1. This is a defendants application for the revision of an older passed by the Judge of the Small Cause Court of Agra decreeing the plaintiff's suit. The plaintiff's suit was based on account books, and according to the applicant the plaintiff had sued previously on a running account from 5th November 1930 to 24th May 1931 and obtained a decree, and the applicant afterwards brought a counter suit against him and also obtained a decree. The grounds of the present application are that the present suit is based on an account in which the items arc dated from 29th March 1930 to 30lh September 1930, and that when the plaintiff brought his previous suit he was bound by the provisions of Order 2, Rule 2, to include these items so that the present suit was barred by Clause (2), Rule 2.
2. This argument was apparently brought forward in the trial Court, and the finding of the Court was that the present suit is based on a different account No details are given to show how the Court arrived at this conclusion, but it is pointed out that the plaintiff in his statement said that he had two different accounts, one a 'wholesale' account and the other a 'retail' account though both appear to have been of items of a similar description and both accounts are entered in the same account book.
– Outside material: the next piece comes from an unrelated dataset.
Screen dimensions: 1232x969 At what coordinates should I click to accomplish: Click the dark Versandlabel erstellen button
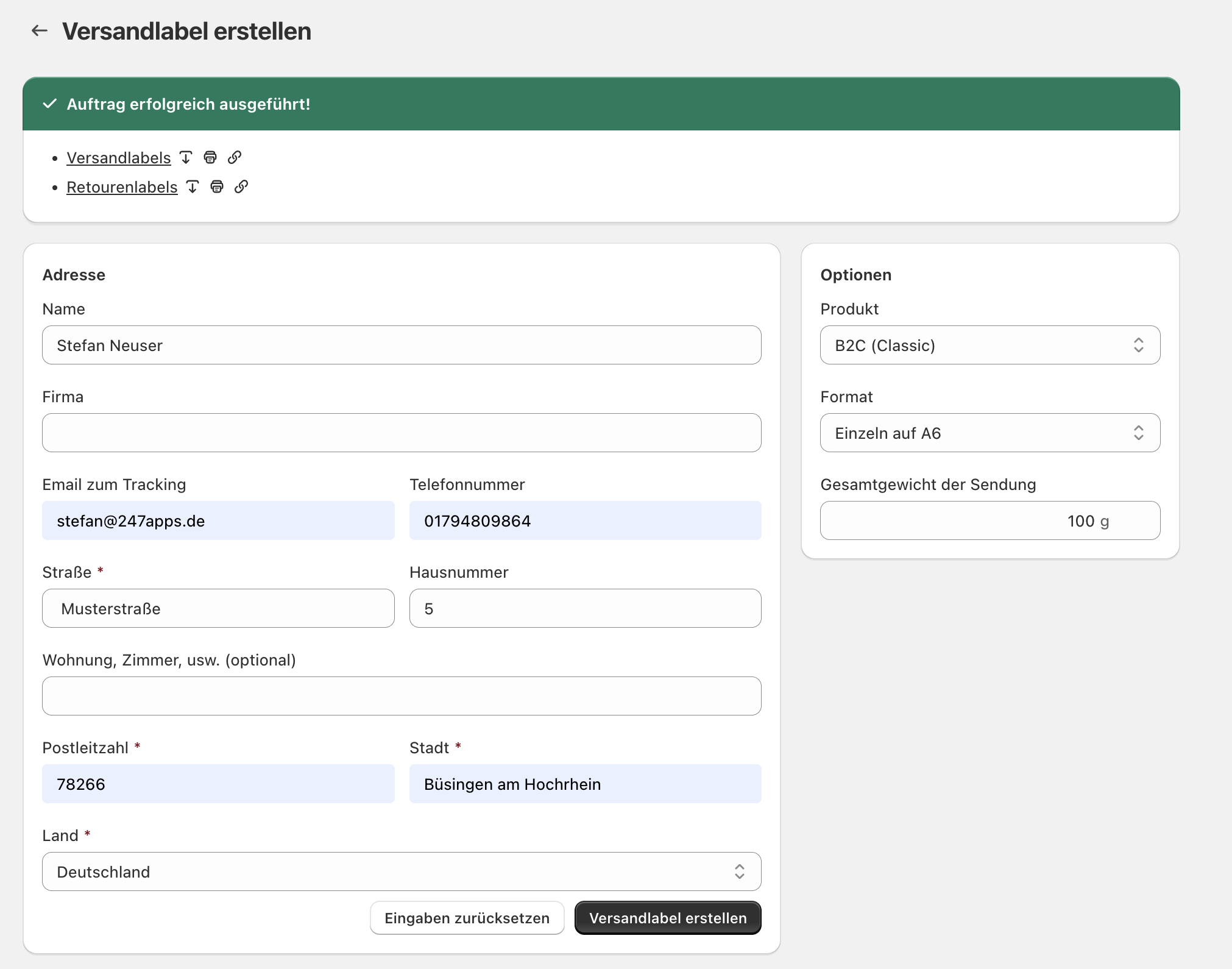(668, 918)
In these circumstances it was for the defendant to prove that the plaintiff's cause of action in regard to the items in the second suit was the same as Ms cause of action in the first suit. I have been referred to the decision in the case of Kedar Nath v. Dinabandhu Saha (1915) 42 Cal 1043 in which it was held by a Bench of the Court that where the dealings between two parties give rise to a continuous account the whole forms one cause of action. If no continuous account were kept each item would no doubt form a separate cause of action. But apparently the decision of the Calcutta High Court amounts to this, that where a running account of such items is kept it will be presumed by the Court that the contract between the parties is that the accounts should be kept in that way, that payment should be made on account, and that consequently the cause of action in a suit will be the account itself and not the separate atoms of which it is composed. A somewhat different view was taken by a Bench of the Rangoon High Court in the case of K.E.A.K Ahmad Sahab and Co. v. M.K. Pakir Mahomed Rawther A.I.R. 1924 Rang, 145, in which it was decided that prima facie each order and delivery of goods is a separate transaction and a separate cause of action unless they are successive claims arising under the same obligation within the explanation, at the end of Rule 2, Order 2. The question is really dependent on the contract between the parties, and it is remarked:
I do not dispute the contention that there may be cases where from the course of dealing and previous settlements between the parties there may be evidence of implied contract that all goods supplied in a particular month or in a particular quarter or even in an entire account should be treated as a single cause of action, but in my opinion it would require very clear evidence to justify a Court in dismissing a suit on such ground.
3. In the present case however even if we assume that the cause of action was the running account and not the separate items contained therein, the finding of fact by the Court is that there was a separate account for these retail items, i.e., it formed a separate cause of action from that in the earlier suit, and consequently Order 2, Rule 2 cannot operate as a bar. The result is that the application fails and is dismissed with costs.